How can you tell if your relationship begins to turn into something that has no solution, and be able to identify the signs that indicate if it is time to start a new path?

Signs that you should end your relationship

Relationships are like gardens, you have to take care of them and pay attention to them. He may give you a dozen roses for your birthday, but does he regularly worry about you? When you stop doing the little things (like taking tea to bed when you are sick), that is a sign that you stopped caring or perhaps that things are not going well at all.

We all do things that upset our loved ones and talking about the problem is the best solution. If your partner bothers you or you feel like they let you down, they should deal with that situation. If you don’t say anything, it will be the same as lowering your arms to the relationship.

You are no longer tolerant of your partner

That little noise he makes when he drinks coffee was one of the things you liked the most when you started dating. Now you can’t stand it anymore. Are you filling up with resentment about something from the past? Don’t deny your feelings or don’t be surprised if you start hating all the things you’ve ever loved.

They stopped making plans to go out together

You used to dream of the life you would put together together. Now she can’t even commit to dinner next week. If they no longer make plans or their plans don’t include you, that may be a good sign that they are distancing themselves from the relationship.

You hide things from your partner

If you tend to hide things from your partner, you should be wondering why you are doing it. Don’t you trust anymore because you don’t think I’m going to understand you? If you start trusting your secrets to someone else, it may be that you no longer feel the same way about your partner.

You distrust him or her

Do you have reason to distrust, has he already cheated on you on some occasion or do you just feel insecure? Lack of trust can undo a relationship. You have to find out why you feel this way. If you have proof that he’s being unfaithful, you’d better split up.

Doesn’t care about family

He enjoys spending the money you earn on the sweat of your brow, but is unable to spend a day with his family. Or perhaps the habit of “borrowing money” has settled in your partner and he already takes your money without warning. You may earn more than your partner, but that does not give you the right to abuse.

Abuses physically and / or psychologically

No one should have to endure physical or emotional abuse from a partner. The person you love should give you security and make you feel safe, not the other way around. If you fall prey to his mood swings, get out of there while you can.

You are depressed

Nobody has a perfect life. If you are depressed, it may be difficult to understand if your relationship has something to do with it. Try to imagine yourself six months from now, being single or with someone else. If that relaxes you or makes you smile, it’s time for you to part ways.

Makes you feel bad in front of others

Does he tend to underestimate or criticize you in front of other people? Your partner must accompany you and support you. If it makes you feel bad or you feel like you had a better self-esteem before you met, you’d better say goodbye before it hurts you more.

They argue a lot

Do you live arguing in the hope that the other will put an end to the relationship? Be an adult and end the relationship before it gets worse.

There are many ups and downs in your relationship.

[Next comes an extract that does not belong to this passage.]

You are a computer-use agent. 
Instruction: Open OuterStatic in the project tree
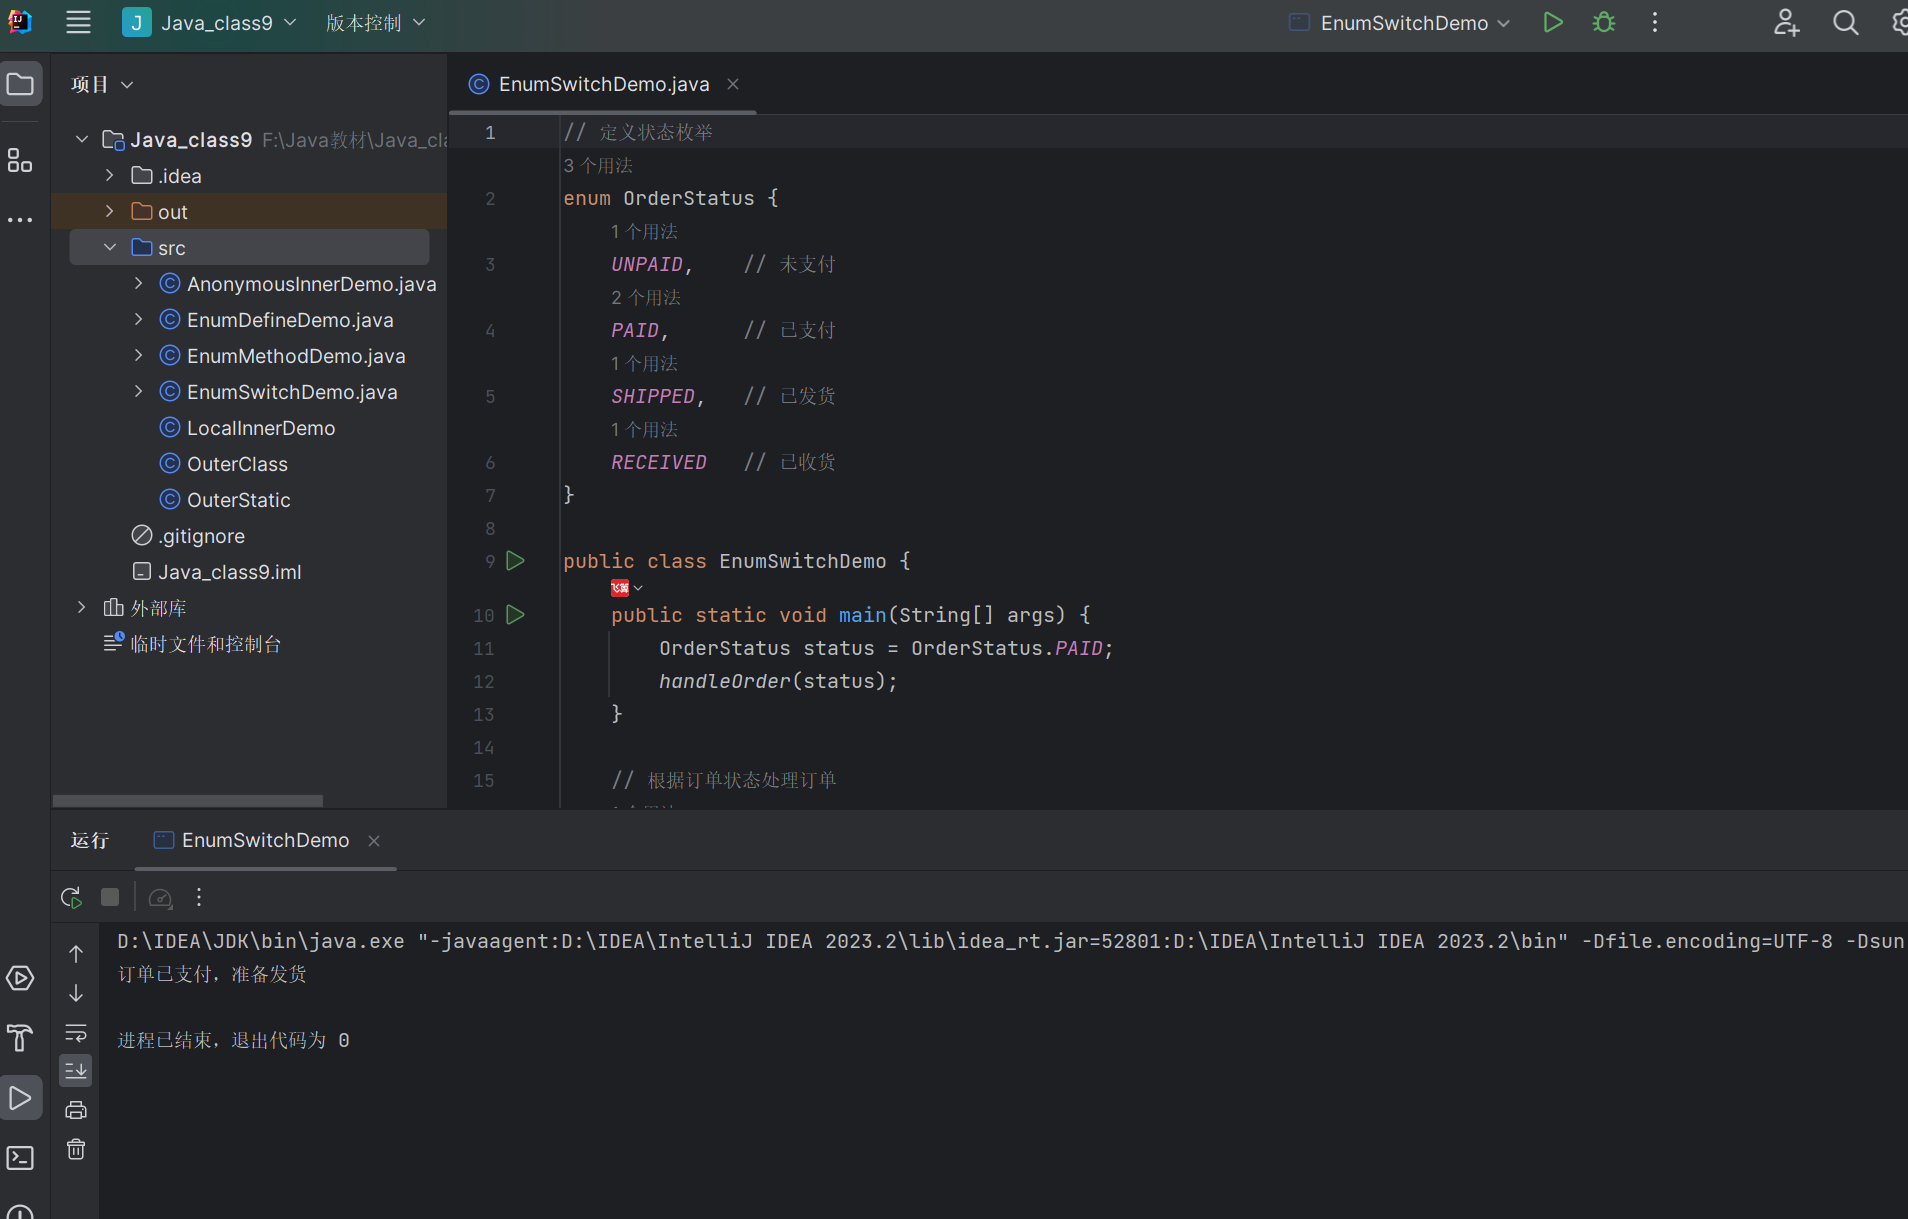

Traction tends to go up and down in relationships. The stress of work, children, and illness can affect you. If you don’t want to be around, not even to snuggle, it might be time to end the relationship.

You fantasize about being single again

You used to fantasize about your partner. Now imagine what your life would be like if you were single or were with someone else. When you start to take a serious interest in another, it’s time to ask yourself if you really want to continue your relationship.

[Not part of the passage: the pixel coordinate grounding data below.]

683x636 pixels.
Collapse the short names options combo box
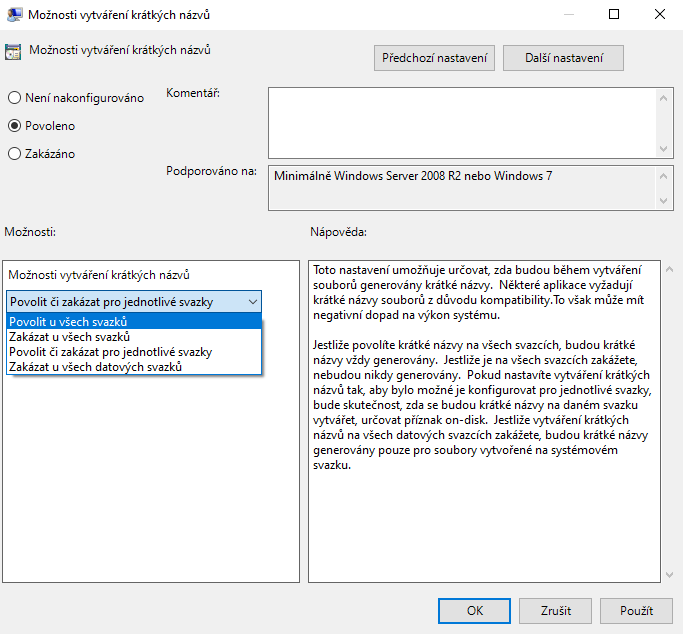pyautogui.click(x=251, y=301)
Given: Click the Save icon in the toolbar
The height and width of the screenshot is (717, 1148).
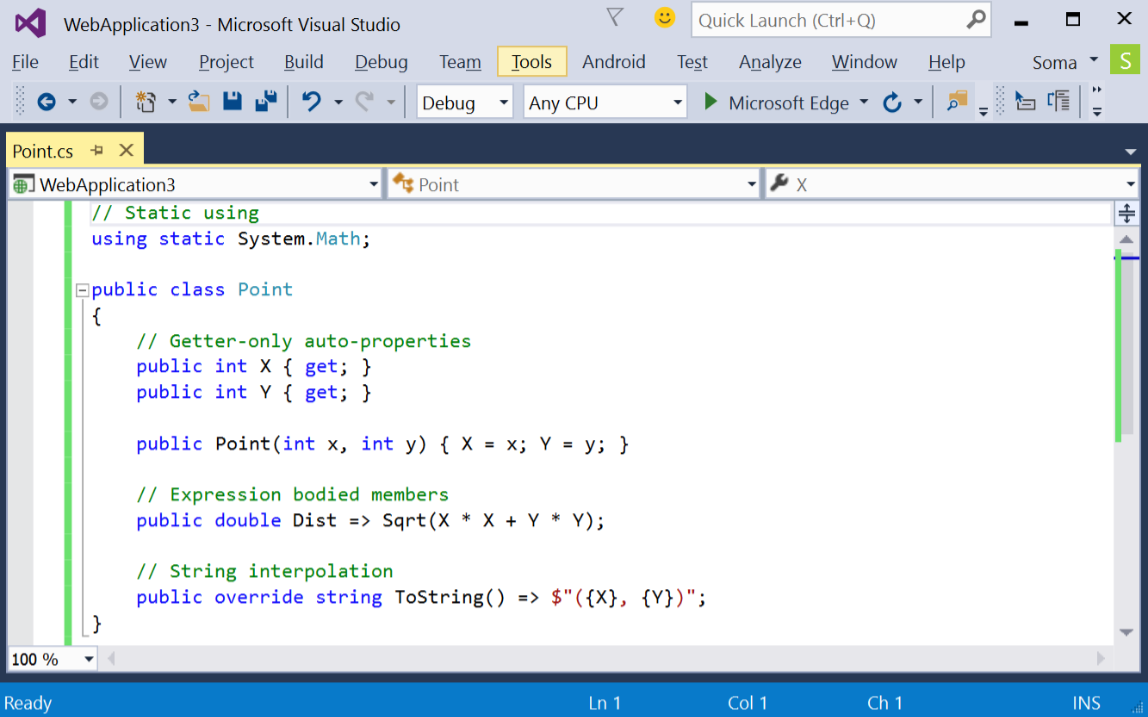Looking at the screenshot, I should 231,100.
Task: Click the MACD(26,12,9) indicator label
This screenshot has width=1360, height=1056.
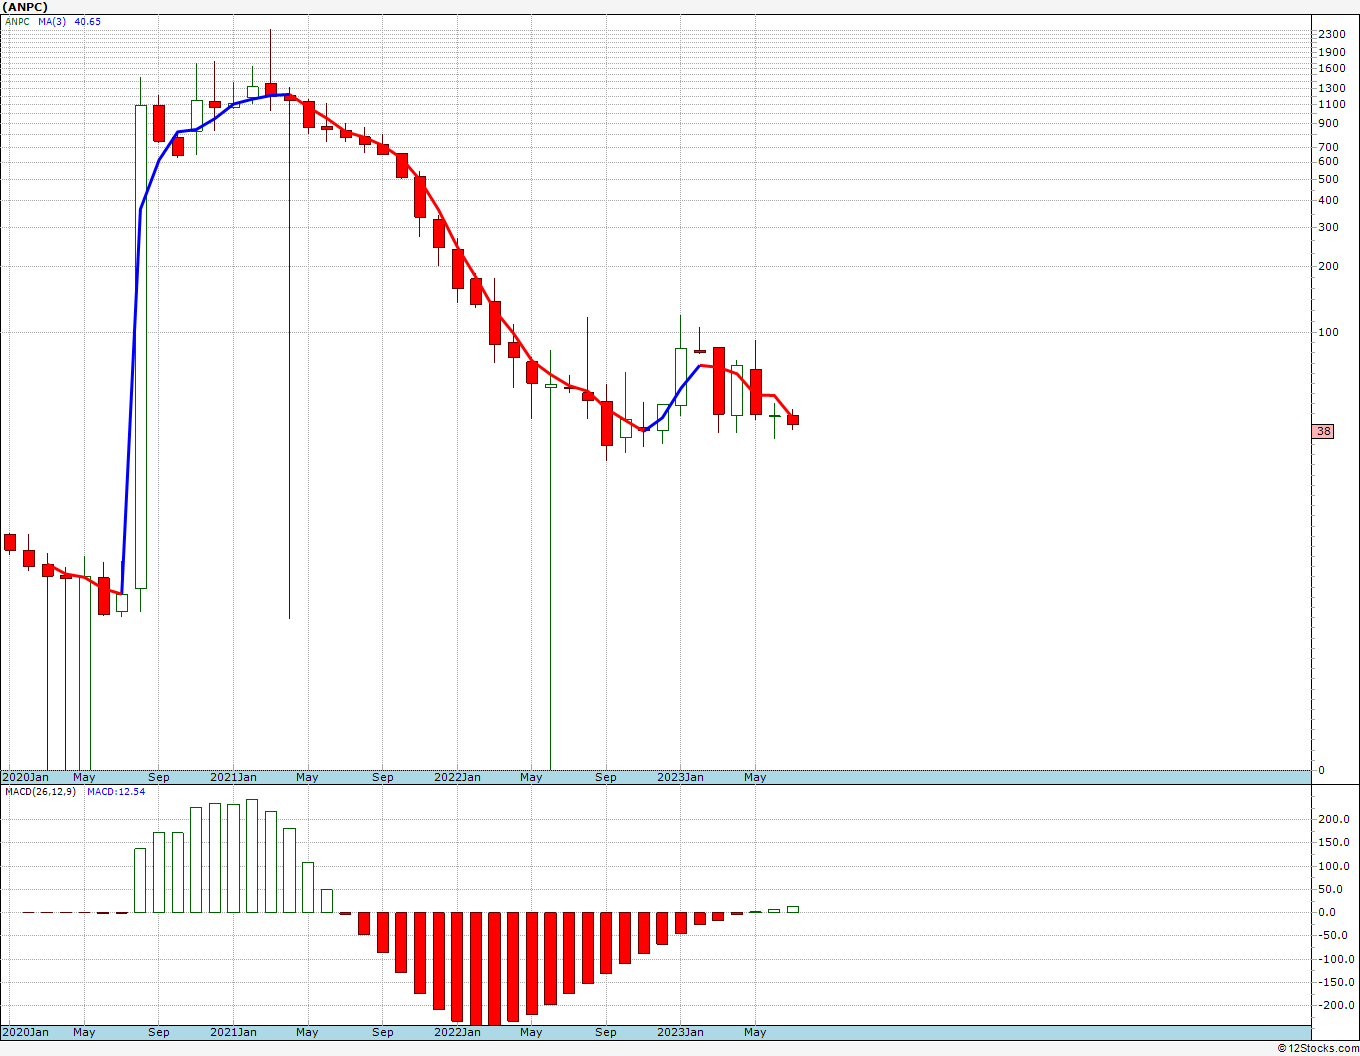Action: (41, 792)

They love each other with conditions

When you promise to take care of him ‘in love and sickness’ it is difficult to step aside. You may be able to save your relationship, but both of you will have to do your bit. If they can’t, what’s the point of sticking with a marriage in which both of you are unhappy?

It is indifferent to you being bad with your partner

It is not healthy to live arguing, but at least with that they show that there is still some passion left. If you feel indifferent to your partner and do not even bother to argue, it is because you have already ‘unsubscribed’. Now it is important that you outsource it.

By Dr. Eric Jackson

Dr. Eric Jackson provides primary Internal Medicine care for men and women and treats patients with bone and mineral diseases, diabetes, heart conditions, and other chronic illnesses.He is a Washington University Bone Health Program physician and is a certified Bone Densitometrist. Dr. Avery is consistently recognized in "The Best Doctors in America" list.